Segment Start: RECORDS TO USE
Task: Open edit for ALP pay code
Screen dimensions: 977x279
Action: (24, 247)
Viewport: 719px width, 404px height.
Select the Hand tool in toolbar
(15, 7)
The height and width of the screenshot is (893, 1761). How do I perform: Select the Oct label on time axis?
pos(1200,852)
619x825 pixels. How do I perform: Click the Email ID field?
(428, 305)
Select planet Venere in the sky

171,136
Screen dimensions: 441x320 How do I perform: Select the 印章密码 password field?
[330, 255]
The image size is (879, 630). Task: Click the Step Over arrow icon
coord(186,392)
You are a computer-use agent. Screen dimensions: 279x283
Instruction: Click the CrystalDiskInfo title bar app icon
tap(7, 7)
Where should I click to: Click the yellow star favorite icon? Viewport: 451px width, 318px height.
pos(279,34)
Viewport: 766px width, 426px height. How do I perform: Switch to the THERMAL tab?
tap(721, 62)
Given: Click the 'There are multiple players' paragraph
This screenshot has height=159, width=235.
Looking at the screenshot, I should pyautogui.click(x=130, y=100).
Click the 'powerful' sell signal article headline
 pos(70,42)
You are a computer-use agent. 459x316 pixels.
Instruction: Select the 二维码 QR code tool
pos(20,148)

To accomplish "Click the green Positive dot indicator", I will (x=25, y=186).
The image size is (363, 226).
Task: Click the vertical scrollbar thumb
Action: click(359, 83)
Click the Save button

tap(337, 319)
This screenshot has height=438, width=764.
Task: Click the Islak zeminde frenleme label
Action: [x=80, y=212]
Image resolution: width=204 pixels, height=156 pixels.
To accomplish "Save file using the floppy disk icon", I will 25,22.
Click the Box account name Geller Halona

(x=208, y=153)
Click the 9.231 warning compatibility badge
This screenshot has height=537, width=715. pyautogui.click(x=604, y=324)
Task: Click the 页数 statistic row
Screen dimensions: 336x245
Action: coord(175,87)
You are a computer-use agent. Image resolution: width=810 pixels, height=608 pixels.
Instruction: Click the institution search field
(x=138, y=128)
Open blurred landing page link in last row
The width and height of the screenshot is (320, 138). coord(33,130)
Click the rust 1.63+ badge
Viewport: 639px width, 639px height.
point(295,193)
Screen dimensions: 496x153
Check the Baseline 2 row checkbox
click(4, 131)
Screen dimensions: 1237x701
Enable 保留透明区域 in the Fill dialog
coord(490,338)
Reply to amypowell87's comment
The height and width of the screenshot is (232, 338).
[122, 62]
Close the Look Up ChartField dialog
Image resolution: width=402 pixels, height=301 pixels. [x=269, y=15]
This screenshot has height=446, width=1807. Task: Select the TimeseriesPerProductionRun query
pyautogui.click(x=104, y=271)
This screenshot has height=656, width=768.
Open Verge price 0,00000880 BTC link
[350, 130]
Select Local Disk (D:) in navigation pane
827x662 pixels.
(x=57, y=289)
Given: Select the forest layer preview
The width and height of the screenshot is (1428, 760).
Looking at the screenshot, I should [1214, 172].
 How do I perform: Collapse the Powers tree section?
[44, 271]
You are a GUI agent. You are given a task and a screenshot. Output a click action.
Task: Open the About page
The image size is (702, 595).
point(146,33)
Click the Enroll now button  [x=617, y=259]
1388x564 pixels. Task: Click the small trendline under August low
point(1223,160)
Segment End: RECORDS TO USE
The records above need to be duplicated. Keep every word unchanged.

Task: Open edit for ALP pay code
Screen dimensions: 977x279
Action: (24, 247)
Viewport: 719px width, 404px height.
Select the Hand tool in toolbar
(15, 7)
The height and width of the screenshot is (893, 1761). How do I perform: Select the Oct label on time axis?
pos(1200,852)
619x825 pixels. How do I perform: Click the Email ID field?
(428, 305)
Select planet Venere in the sky

171,136
Screen dimensions: 441x320 How do I perform: Select the 印章密码 password field?
[330, 255]
The image size is (879, 630). Task: Click the Step Over arrow icon
coord(186,392)
You are a computer-use agent. Screen dimensions: 279x283
Instruction: Click the CrystalDiskInfo title bar app icon
tap(7, 7)
Where should I click to: Click the yellow star favorite icon? Viewport: 451px width, 318px height.
pos(279,34)
Viewport: 766px width, 426px height. How do I perform: Switch to the THERMAL tab?
tap(721, 62)
Given: Click the 'There are multiple players' paragraph
This screenshot has height=159, width=235.
Looking at the screenshot, I should pyautogui.click(x=130, y=100).
Click the 'powerful' sell signal article headline
 pos(70,42)
You are a computer-use agent. 459x316 pixels.
Instruction: Select the 二维码 QR code tool
pos(20,148)

To accomplish "Click the green Positive dot indicator", I will (x=25, y=186).
The image size is (363, 226).
Task: Click the vertical scrollbar thumb
Action: click(359, 83)
Click the Save button

tap(337, 319)
This screenshot has height=438, width=764.
Task: Click the Islak zeminde frenleme label
Action: [x=80, y=212]
Image resolution: width=204 pixels, height=156 pixels.
To accomplish "Save file using the floppy disk icon", I will 25,22.
Click the Box account name Geller Halona

(x=208, y=153)
Click the 9.231 warning compatibility badge
This screenshot has height=537, width=715. pyautogui.click(x=604, y=324)
Task: Click the 页数 statistic row
Screen dimensions: 336x245
Action: coord(175,87)
You are a computer-use agent. Image resolution: width=810 pixels, height=608 pixels.
Instruction: Click the institution search field
(x=138, y=128)
Open blurred landing page link in last row
The width and height of the screenshot is (320, 138). coord(33,130)
Click the rust 1.63+ badge
Viewport: 639px width, 639px height.
point(295,193)
Screen dimensions: 496x153
Check the Baseline 2 row checkbox
click(4, 131)
Screen dimensions: 1237x701
Enable 保留透明区域 in the Fill dialog
coord(490,338)
Reply to amypowell87's comment
The height and width of the screenshot is (232, 338).
[122, 62]
Close the Look Up ChartField dialog
Image resolution: width=402 pixels, height=301 pixels. [x=269, y=15]
This screenshot has height=446, width=1807. Task: Select the TimeseriesPerProductionRun query
pyautogui.click(x=104, y=271)
This screenshot has height=656, width=768.
Open Verge price 0,00000880 BTC link
[350, 130]
Select Local Disk (D:) in navigation pane
827x662 pixels.
(x=57, y=289)
Given: Select the forest layer preview
The width and height of the screenshot is (1428, 760).
Looking at the screenshot, I should [1214, 172].
 How do I perform: Collapse the Powers tree section?
[44, 271]
You are a GUI agent. You are given a task and a screenshot. Output a click action.
Task: Open the About page
The image size is (702, 595).
point(146,33)
Click the Enroll now button  [x=617, y=259]
1388x564 pixels. Task: Click the small trendline under August low
point(1223,160)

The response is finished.